> _Task objective_
Pull every line of the entries that has the word "step".
BEGIN Task inputs
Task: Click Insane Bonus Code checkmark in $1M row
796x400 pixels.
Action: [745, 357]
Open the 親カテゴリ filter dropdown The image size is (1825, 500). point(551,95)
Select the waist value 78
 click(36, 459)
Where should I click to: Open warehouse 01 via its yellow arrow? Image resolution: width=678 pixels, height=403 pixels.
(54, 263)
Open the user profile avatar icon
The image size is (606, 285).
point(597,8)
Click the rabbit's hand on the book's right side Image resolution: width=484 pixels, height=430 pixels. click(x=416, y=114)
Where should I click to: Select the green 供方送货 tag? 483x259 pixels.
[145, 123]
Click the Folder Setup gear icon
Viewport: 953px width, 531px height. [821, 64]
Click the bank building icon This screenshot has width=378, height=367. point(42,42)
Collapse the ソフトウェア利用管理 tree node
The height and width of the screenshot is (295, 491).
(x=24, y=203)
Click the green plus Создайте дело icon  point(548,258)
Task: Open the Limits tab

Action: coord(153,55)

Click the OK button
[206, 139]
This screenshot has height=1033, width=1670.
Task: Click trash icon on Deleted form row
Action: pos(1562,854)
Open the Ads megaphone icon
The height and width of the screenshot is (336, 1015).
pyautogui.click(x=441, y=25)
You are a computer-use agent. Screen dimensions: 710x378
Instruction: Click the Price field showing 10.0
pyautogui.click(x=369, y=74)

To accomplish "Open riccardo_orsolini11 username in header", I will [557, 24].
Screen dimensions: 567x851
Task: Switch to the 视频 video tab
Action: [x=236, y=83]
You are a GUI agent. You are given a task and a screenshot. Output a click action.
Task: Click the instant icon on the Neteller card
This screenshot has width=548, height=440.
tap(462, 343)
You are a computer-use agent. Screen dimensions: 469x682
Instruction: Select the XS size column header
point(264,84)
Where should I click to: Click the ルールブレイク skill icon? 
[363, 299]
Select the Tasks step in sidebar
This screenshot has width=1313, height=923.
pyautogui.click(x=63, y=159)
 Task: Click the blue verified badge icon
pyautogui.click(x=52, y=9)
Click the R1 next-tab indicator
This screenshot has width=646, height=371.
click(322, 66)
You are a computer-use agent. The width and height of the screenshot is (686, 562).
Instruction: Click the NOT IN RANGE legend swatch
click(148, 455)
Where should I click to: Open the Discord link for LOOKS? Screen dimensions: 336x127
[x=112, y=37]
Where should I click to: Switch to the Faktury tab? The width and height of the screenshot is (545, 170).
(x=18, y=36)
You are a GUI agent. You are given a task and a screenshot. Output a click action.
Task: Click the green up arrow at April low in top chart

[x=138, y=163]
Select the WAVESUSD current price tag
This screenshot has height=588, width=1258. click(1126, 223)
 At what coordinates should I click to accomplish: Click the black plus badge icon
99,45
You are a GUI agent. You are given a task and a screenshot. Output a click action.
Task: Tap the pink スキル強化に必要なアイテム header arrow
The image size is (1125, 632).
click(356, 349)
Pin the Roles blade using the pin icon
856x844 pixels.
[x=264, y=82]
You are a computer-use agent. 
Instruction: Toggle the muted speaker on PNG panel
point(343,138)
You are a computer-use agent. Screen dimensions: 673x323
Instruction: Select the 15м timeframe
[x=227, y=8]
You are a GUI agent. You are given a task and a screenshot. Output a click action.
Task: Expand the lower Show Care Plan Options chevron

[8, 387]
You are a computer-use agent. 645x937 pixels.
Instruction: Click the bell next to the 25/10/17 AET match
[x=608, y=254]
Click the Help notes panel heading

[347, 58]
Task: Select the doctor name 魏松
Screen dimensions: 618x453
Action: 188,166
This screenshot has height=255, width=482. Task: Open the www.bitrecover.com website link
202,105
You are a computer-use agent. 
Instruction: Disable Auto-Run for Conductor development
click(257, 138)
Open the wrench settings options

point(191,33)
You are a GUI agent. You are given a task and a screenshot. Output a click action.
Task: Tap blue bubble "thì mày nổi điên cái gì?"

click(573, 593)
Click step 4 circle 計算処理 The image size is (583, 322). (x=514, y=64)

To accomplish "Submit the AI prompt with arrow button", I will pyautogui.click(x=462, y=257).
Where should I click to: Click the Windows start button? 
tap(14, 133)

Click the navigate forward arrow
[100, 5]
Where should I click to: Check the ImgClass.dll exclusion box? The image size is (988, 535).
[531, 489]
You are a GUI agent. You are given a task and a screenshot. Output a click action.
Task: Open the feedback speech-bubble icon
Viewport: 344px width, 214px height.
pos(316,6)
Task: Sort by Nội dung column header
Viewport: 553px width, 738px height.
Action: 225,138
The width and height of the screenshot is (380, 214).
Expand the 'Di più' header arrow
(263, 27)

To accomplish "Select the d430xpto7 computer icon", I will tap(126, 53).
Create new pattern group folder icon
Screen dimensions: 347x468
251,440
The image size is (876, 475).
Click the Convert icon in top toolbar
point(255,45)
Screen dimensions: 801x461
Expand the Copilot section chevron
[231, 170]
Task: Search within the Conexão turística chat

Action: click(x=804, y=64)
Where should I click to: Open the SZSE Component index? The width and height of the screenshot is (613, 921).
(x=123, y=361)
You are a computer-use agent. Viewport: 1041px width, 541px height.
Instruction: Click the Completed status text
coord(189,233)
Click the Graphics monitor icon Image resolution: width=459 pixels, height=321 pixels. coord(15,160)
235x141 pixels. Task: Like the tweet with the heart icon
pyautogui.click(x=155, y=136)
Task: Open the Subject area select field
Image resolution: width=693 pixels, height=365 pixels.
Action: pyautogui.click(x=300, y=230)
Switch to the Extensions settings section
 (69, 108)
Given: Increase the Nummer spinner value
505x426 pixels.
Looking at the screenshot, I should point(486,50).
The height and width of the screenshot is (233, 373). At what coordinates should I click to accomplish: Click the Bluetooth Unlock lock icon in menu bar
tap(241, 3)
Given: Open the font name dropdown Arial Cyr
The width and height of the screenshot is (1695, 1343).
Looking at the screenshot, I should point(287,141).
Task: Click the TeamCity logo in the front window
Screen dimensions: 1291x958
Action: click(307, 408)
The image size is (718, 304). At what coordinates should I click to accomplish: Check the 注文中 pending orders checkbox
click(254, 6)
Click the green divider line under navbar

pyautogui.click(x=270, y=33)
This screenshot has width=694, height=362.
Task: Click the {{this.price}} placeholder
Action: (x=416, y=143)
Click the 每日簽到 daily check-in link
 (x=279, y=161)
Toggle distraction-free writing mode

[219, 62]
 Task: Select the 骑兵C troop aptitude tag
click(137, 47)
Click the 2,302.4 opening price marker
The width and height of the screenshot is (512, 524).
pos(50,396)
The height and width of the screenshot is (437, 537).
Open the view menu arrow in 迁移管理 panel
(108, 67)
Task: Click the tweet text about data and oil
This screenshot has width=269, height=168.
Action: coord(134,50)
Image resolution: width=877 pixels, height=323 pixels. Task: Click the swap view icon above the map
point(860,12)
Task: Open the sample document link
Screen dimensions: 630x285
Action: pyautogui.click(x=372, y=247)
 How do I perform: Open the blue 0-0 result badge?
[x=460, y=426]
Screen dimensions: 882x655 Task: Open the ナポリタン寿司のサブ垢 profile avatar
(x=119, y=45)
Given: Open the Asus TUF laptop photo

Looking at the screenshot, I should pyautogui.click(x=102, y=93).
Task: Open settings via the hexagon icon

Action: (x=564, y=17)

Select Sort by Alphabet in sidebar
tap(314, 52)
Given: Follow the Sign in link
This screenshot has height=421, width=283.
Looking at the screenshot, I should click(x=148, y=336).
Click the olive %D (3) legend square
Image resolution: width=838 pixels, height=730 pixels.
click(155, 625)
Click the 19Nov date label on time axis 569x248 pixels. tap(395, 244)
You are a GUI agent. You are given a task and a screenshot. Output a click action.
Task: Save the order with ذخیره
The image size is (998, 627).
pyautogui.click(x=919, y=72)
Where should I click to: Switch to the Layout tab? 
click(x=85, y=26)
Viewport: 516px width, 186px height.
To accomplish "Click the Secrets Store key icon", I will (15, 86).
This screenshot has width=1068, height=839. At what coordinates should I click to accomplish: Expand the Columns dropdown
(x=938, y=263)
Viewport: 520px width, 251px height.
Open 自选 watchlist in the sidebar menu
END Task inputs
> _Task response_
Select the Tasks step in sidebar
Click step 4 circle 計算処理 The image size is (583, 322). (x=514, y=64)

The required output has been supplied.